[Text segment Boundary: Start]

It’s unanimous! At the first @EnergyCommerce hearing on #ClimateChange in years, every single witness agreed: Climate Change is real and humans contribute to it. This is an important step in our effort to ensure science and facts guide environmental policy making. Watch: pic.twitter.com/LU4mAmvTox
— Rep. Diana DeGette (@RepDianaDeGette) February 6, 2019
However, there was more skepticism expressed by Republicans and their witnesses at the Natural Resources Committee hearing. One Republican witness was retired chair of earth and atmospheric sciences at the Georgia Institute of Technology Judith Curry, who argued that droughts and extreme weather events in the past had been worse than those that have taken place in recent years, The Guardian reported.
2. Green New Deal
Most Republicans, however, opted to accept that climate change is happening while they shifted their disagreement to how it should be addressed.
Republican West Virginia Representative David McKinley told the Environment and Climate Change Subcommittee that “we all agree” on what is happening. “Where we disagree is on solutions,” he said, E&E News reported.
Republicans like McKinley focused their opposition on a Green New Deal, an ambitious plan supported by some Democrats to transition the U.S. away from fossil fuels while providing green jobs and addressing economic inequality.
“If anyone thinks that decarbonizing America is going to save the planet, whether that’s 10 years or 20 years from now, they’re delusional,” McKinley said.
Republicans generally prefer market or technology based solutions to sweeping policy proposals, E&E News reported.
“We have heard about general tenets of the plan for the U.S., such as all renewable electricity generation by 2030, all zero emission passenger vehicles in just 11 years, a federal job guarantee and a living wage guarantee,” Republican Oregon Representative Greg Walden said. “We have serious concerns about the potential adverse economic and employment impacts of these types of measures.”
However, top Democrats on the Energy and Commerce Committee like Subcommittee Chairman and New York Democratic Representative Paul Tonko and full Committee Chairman and New Jersey Democratic Representative Frank Pallone are also skeptical of the idea. Pallone recommended addressing climate change within an infrastructure bill that Trump would sign as the most politically realistic way forward.
3. Bipartisan impacts
In a show of how much climate change is already affecting American daily life, both Republican and Democratic governors testified before the Natural Resources Committee about what it had done to their states.
North Carolina Democratic Governor Roy Cooper spoke of the devastation caused by Hurricane Florence and other recent storms. He said his state had survived two 500-year flooding events in two years.
“When storms are becoming more fierce, it is not enough to pick up the pieces. We must take action to prevent this kind of devastation in the future,” Cooper said, as CNN reported. “I urge Congress and all of our federal partners to match the level of determination brought to recovery efforts to fight the effects of climate change.”
Republican Massachusetts Governor Charlie Baker agreed with Cooper on the need for preventative action. He spoke about the impact that more frequent storms, higher temperatures and warmer oceans had had on his state’s residents, agriculture, recreation and fisheries and called both for federal plans for infrastructure adaptation and emissions reduction.
In Massachusetts, #climatechange is not a partisan issue. While we sometimes disagree on specific policies, we understand the science and know the impacts are real because we are experiencing them first-hand. #ActOnClimate pic.twitter.com/172oetAbiA
— Charlie Baker (@MassGovernor) February 6, 2019
“This is not a challenge any one of us can solve alone. We need collective action from federal, state and local governments working with the private sector to aggressively reduce our greenhouse gas emissions and adapt to the changes that are already in motion,” Baker said, CNN reported.

[Text segment Boundary: End]

§ **Tasks to carry out**:
1) Answer these from the text on the congressional climate change hearings:
(a) Where was Judith Curry chair of earth and atmospheric sciences before retiring?
(b) How many 500-year flooding events did Roy Cooper say his state survived in two years?
(c) Which state does Representative Greg Walden represent?
2) Extract word for word the passage in the climate change hearings text from "However, top Democrats" to "realistic way forward.".

[Dataset content Boundary: Start]

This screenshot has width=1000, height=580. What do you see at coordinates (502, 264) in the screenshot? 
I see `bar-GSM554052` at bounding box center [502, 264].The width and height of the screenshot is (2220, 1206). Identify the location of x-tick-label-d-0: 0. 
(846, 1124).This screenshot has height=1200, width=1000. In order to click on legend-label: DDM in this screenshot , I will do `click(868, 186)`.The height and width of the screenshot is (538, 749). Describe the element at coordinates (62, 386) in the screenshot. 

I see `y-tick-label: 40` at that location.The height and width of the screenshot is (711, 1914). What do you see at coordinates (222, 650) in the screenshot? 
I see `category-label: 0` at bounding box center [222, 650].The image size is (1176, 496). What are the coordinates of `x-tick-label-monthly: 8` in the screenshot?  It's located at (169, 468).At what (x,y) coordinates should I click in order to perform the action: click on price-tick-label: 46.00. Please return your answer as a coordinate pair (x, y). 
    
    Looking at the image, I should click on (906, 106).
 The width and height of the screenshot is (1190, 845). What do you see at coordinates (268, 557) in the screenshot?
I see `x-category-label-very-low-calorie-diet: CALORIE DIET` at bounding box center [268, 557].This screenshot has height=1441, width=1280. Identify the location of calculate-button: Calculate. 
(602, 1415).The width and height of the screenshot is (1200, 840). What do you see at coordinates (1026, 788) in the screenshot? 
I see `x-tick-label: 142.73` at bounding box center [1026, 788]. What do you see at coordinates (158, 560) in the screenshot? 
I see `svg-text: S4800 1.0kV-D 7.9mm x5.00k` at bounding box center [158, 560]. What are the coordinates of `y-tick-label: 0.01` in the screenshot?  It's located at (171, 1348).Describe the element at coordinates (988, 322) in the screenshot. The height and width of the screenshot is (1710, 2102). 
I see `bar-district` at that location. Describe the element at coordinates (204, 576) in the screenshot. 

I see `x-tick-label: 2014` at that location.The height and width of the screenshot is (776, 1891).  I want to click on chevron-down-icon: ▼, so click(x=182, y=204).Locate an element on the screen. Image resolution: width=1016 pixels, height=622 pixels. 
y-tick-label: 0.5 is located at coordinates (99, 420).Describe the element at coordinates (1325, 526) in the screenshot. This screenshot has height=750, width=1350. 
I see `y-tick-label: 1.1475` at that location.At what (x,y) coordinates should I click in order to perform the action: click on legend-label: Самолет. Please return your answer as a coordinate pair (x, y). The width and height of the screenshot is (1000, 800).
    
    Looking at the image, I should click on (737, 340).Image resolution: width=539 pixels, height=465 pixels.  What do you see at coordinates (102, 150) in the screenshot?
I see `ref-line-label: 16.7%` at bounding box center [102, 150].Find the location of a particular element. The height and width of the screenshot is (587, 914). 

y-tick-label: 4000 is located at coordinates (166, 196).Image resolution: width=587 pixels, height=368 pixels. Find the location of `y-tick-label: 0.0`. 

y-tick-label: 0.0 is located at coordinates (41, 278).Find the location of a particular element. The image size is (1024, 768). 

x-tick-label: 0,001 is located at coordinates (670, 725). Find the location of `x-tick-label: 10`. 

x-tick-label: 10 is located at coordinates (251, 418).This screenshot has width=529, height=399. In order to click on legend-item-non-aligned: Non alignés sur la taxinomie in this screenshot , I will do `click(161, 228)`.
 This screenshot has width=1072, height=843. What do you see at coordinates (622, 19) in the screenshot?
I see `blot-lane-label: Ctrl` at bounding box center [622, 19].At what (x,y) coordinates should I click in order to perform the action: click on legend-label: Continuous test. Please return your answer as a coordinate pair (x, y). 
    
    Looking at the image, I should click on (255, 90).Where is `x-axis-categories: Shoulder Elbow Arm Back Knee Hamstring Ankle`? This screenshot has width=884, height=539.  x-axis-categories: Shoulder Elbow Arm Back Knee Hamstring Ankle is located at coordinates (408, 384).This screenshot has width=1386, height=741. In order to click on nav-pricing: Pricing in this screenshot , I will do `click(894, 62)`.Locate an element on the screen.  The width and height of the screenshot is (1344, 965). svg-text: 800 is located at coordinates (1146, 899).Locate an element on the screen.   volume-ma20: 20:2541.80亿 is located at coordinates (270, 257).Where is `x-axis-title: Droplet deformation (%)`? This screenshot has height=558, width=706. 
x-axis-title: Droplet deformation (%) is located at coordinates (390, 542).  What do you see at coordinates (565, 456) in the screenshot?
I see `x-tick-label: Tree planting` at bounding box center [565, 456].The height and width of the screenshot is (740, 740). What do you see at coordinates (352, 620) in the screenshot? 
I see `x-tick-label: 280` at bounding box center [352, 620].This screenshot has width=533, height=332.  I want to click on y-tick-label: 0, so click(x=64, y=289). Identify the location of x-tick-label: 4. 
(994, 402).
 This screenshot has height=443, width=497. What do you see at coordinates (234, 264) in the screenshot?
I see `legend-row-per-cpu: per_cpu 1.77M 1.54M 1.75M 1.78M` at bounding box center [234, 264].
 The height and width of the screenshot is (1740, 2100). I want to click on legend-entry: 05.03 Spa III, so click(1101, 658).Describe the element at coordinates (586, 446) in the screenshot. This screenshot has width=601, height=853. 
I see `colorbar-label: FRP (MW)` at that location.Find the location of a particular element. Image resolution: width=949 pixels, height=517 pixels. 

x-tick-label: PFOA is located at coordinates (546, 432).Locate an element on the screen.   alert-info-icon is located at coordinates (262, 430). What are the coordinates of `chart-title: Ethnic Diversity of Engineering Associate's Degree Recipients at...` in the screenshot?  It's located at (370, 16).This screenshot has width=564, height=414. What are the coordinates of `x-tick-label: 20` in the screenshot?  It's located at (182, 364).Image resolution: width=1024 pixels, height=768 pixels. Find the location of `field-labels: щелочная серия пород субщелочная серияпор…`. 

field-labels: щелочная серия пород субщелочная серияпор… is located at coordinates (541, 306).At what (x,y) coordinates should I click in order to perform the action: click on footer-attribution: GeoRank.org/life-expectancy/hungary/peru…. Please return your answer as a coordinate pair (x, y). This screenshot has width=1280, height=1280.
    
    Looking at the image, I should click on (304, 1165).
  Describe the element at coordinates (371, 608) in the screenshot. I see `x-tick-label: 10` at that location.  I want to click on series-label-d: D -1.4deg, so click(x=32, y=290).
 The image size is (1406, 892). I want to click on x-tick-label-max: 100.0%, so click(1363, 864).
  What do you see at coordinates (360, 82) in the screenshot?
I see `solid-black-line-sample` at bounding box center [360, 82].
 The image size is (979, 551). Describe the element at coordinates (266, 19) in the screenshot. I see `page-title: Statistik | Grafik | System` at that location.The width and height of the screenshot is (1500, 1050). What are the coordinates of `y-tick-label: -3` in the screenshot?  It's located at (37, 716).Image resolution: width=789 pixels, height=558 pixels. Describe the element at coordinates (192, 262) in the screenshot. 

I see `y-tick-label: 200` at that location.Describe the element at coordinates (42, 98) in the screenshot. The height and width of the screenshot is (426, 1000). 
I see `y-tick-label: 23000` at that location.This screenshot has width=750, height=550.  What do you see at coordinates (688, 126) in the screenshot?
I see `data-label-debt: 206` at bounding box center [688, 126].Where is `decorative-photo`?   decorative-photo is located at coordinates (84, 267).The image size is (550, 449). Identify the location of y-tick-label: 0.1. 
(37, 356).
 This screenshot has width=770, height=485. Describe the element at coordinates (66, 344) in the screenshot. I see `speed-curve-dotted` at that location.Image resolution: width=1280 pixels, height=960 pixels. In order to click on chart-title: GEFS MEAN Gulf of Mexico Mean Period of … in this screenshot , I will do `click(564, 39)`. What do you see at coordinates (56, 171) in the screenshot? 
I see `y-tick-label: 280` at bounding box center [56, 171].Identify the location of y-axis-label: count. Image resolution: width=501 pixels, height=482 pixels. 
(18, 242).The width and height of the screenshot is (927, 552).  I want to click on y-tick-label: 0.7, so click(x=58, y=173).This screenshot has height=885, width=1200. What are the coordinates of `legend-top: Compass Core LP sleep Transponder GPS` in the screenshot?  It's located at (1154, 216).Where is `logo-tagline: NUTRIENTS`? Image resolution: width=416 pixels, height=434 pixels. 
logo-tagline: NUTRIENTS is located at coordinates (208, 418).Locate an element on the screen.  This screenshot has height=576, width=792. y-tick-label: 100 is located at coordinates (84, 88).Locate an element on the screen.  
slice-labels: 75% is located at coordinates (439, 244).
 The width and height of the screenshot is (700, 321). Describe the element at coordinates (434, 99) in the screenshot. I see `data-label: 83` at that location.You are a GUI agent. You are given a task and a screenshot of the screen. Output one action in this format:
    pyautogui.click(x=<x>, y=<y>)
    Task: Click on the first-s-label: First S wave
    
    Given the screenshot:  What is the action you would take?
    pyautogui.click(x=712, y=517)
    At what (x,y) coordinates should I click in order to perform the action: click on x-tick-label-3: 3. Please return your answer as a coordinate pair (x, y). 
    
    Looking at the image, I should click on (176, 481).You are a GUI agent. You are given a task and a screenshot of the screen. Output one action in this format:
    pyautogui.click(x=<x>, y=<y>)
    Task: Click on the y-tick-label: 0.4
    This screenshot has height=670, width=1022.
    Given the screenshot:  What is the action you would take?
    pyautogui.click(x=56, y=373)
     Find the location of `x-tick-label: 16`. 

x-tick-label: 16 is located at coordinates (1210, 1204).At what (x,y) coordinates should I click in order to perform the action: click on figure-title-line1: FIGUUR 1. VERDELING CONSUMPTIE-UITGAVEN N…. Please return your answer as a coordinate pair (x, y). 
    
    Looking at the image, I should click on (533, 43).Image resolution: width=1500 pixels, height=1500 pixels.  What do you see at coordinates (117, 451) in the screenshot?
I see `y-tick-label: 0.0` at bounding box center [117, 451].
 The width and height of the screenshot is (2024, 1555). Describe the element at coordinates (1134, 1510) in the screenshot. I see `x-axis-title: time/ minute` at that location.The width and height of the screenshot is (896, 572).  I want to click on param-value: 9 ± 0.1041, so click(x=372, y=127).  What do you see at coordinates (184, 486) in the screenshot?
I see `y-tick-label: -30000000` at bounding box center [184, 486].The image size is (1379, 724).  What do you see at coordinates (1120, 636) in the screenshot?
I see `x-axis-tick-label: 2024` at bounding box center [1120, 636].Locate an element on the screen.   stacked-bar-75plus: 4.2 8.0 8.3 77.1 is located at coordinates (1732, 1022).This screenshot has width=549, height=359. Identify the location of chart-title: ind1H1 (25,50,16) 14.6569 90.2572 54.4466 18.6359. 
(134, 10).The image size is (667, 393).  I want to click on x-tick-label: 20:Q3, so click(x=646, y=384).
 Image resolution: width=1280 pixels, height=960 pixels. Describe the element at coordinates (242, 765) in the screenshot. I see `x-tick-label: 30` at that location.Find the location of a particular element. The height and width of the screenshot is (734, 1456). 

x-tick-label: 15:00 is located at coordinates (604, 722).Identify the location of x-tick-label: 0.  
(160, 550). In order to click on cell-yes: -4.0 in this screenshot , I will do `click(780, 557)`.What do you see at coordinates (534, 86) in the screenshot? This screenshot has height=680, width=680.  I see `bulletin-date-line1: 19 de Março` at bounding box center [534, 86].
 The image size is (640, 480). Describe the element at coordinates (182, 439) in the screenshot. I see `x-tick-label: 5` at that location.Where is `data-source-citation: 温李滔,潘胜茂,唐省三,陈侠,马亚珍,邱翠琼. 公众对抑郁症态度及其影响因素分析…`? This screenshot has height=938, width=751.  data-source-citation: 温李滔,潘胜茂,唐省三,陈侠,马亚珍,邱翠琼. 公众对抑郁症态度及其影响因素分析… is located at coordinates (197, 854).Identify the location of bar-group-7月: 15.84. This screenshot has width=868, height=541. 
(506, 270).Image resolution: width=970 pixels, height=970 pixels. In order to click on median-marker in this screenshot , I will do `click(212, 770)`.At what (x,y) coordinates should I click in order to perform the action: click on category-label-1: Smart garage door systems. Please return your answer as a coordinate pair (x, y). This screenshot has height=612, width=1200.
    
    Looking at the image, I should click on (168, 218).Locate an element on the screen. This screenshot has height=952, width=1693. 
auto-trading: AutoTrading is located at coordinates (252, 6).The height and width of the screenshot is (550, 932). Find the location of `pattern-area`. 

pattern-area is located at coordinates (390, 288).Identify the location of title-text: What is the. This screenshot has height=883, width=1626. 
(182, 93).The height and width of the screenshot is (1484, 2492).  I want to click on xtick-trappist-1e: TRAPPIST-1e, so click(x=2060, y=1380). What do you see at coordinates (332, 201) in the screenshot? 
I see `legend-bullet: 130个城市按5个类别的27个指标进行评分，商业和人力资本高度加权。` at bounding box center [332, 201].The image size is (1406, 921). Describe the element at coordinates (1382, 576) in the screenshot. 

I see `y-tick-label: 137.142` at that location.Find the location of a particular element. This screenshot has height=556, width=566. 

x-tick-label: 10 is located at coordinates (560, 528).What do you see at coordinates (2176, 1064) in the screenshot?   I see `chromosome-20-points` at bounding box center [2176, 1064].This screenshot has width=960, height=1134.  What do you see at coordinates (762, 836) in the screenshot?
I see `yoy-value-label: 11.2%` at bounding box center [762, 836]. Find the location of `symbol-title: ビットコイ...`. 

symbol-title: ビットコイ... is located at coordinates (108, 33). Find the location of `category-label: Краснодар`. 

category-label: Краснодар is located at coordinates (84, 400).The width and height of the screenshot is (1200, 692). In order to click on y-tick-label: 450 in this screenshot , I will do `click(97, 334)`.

[Dataset content Boundary: End]

§ **Activity answers**:
1)
(a) The Georgia Institute of Technology
(b) Two
(c) Oregon

2)
However, top Democrats on the Energy and Commerce Committee like Subcommittee Chairman and New York Democratic Representative Paul Tonko and full Committee Chairman and New Jersey Democratic Representative Frank Pallone are also skeptical of the idea. Pallone recommended addressing climate change within an infrastructure bill that Trump would sign as the most politically realistic way forward.